Middle Tennessee State University Athletics

From kicking under streetlights to under spotlights, Ulbrich sets the standard at punter
10/27/2022 12:23:00 PM | Football
The Graduate Student is fifth in the FBS in punt average entering this weekend
MURFREESBORO, Tenn. — Under the glow only streetlights headlights with rain drizzling down, Kyle Ulbrich sets another football on the kickoff tee.
It's hours, at this point, after the high school sophomore didn't know how to squib it on the kickoff for Mentor High School's JV game that night against Strongsville. Ulbrich booted it instead, leading to two kickoff return touchdowns. Mentor lost 14-7.
But Ulbrich doesn't care about how long he'll be out there that night. He was not going to let that happen again.
On the other end of the field, his father Bobby, as he always is, is shagging his son's kicks. He's the one that turned his car around, after Kyle told him he needed to work on the squib, retrieving kicks under the street lights on the field Kyle first tried kicking just a few years ago, where Mentor's varsity head coach, Steve Trivisonno, said something to Bobby after watching Kyle kick field goals from the goal line during a youth football banquet.
Kyle still remembers the exact words over a decade later.
"What stuck with me is he said, 'This is the best way to earn a scholarship," Kyle Ulbrich said, referring to kicking and punting. "That sentence stuck with me forever."
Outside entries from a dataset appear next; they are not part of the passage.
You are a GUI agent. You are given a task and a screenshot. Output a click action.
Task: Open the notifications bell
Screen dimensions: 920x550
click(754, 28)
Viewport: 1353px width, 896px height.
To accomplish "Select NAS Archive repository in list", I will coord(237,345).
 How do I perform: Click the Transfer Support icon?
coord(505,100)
Kyle Ulbrich didn't take the easy path to Middle Tennessee, where he's averaging a career-best 45.88 yards per punt in his final year of college ball in 2022. Murfreesboro is already a place where Ulbrich's name is all over the record book, where his career 43.84 yards per punt average is the best ever by a Blue Raider, where his 2021 season is already the top season for an MTSU punter in program history by punt average (44.36 yards per punt).
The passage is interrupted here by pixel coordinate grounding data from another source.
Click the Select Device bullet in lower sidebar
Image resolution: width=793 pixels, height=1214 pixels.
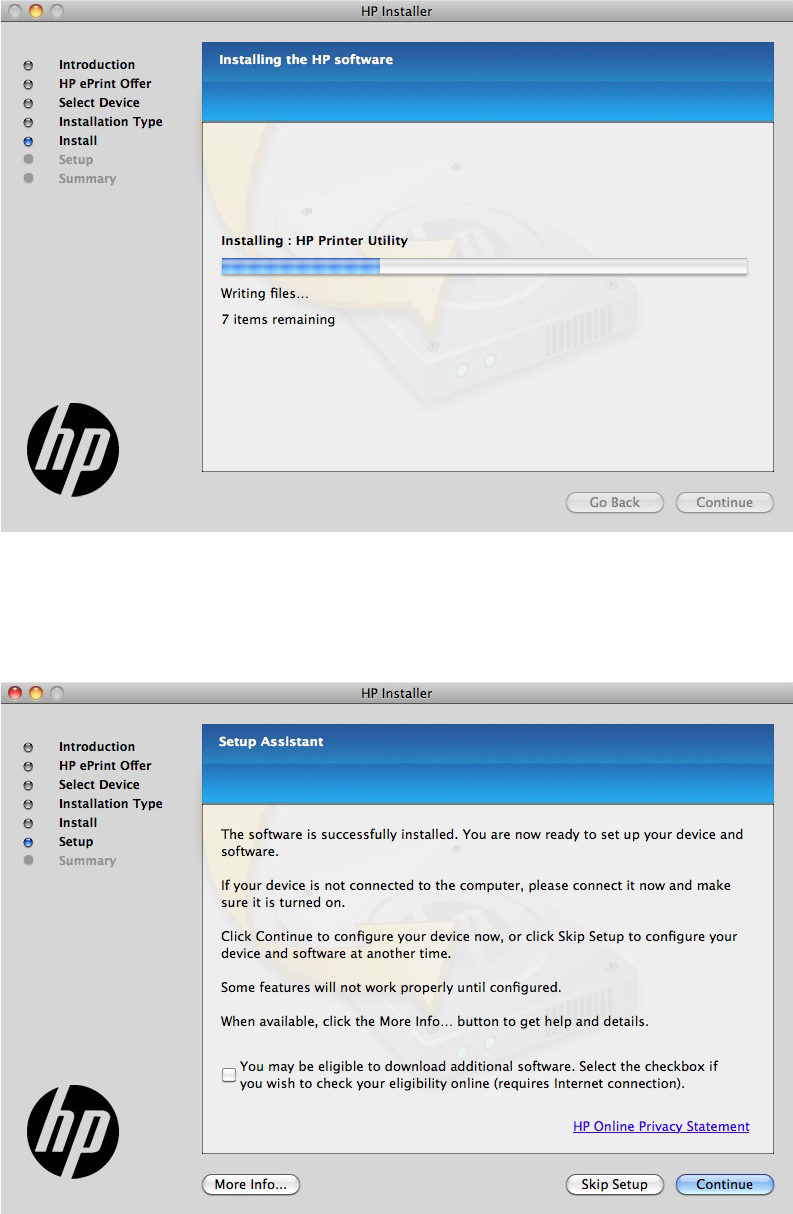28,785
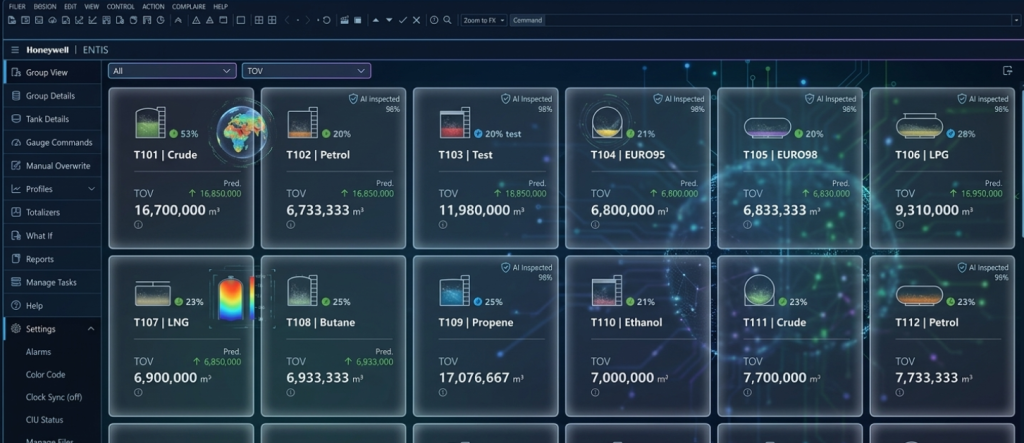Click the info icon under T102 Petrol volume
The width and height of the screenshot is (1024, 443).
tap(290, 225)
Even with all those accolades, all that evidence of his hard work paying off, Ulbrich tries not to focus on it. In a season where he's already earned one Ray Guy Punter of the Week honor, he still focuses on what he can do better.
"Whether I do great or whether I do bad, the only thing that matters is how I help the team," Ulbrich said. "It's one thing to say that, it's another thing to do it."
---
A quarterback and wide receiver though his freshman year of high school, Ulbrich picked up kicking and punting as a role on his youth teams just off of instinct alone. Back when league rules were the punter had to take a snap under center, take a five-step drop, and then boot the ball away to the opposing team.
He held that dual role on the freshman team at Mentor High, when the varsity team earned a spot in states that same year. All of the football players, from the varsity guys to the JV A-team to the JV B-team, all the way to Ulbrich on the freshman team, wore their jerseys at school ahead of the game.
Ulbrich was already considering making this specialist role a full-time focus, with him struggling with QB hand signals and his 5.1 40 time limiting his offensive options. What one of his teammates said that day made it all clearer.
"One of the teammates came up to me and said 'Oh, they're giving out jerseys to the punters too,'" Ulbrich recalled. "Obviously, you don't get respect from everybody, especially as a specialist. But that kind of made it click, where if I want to be at the same level of respect, I'm going to have to be exceptional."
Kyle, with his dad Bobby, then went to work. Weight room, practice, countless camps. Switching high schools for his senior year. And while he became known more for his placekicking game than his punting as a prep player, earning first-team all-Lake County, second-team all-conference and second-team all-region honors, one school was willing to give him a shot at both: Valparaiso, a non-scholarship FCS program in the Pioneer League five hours away from Ulbrich's hometown near Lake Erie's shores.
Redshirted as a freshman, Ulbrich got his chance the next year, and did ok, punting 32 times for a 37.0 average with a long punt of 55 yards. He was road blocked at kicker, but the punting had potential. Still, Ulbrich wanted more.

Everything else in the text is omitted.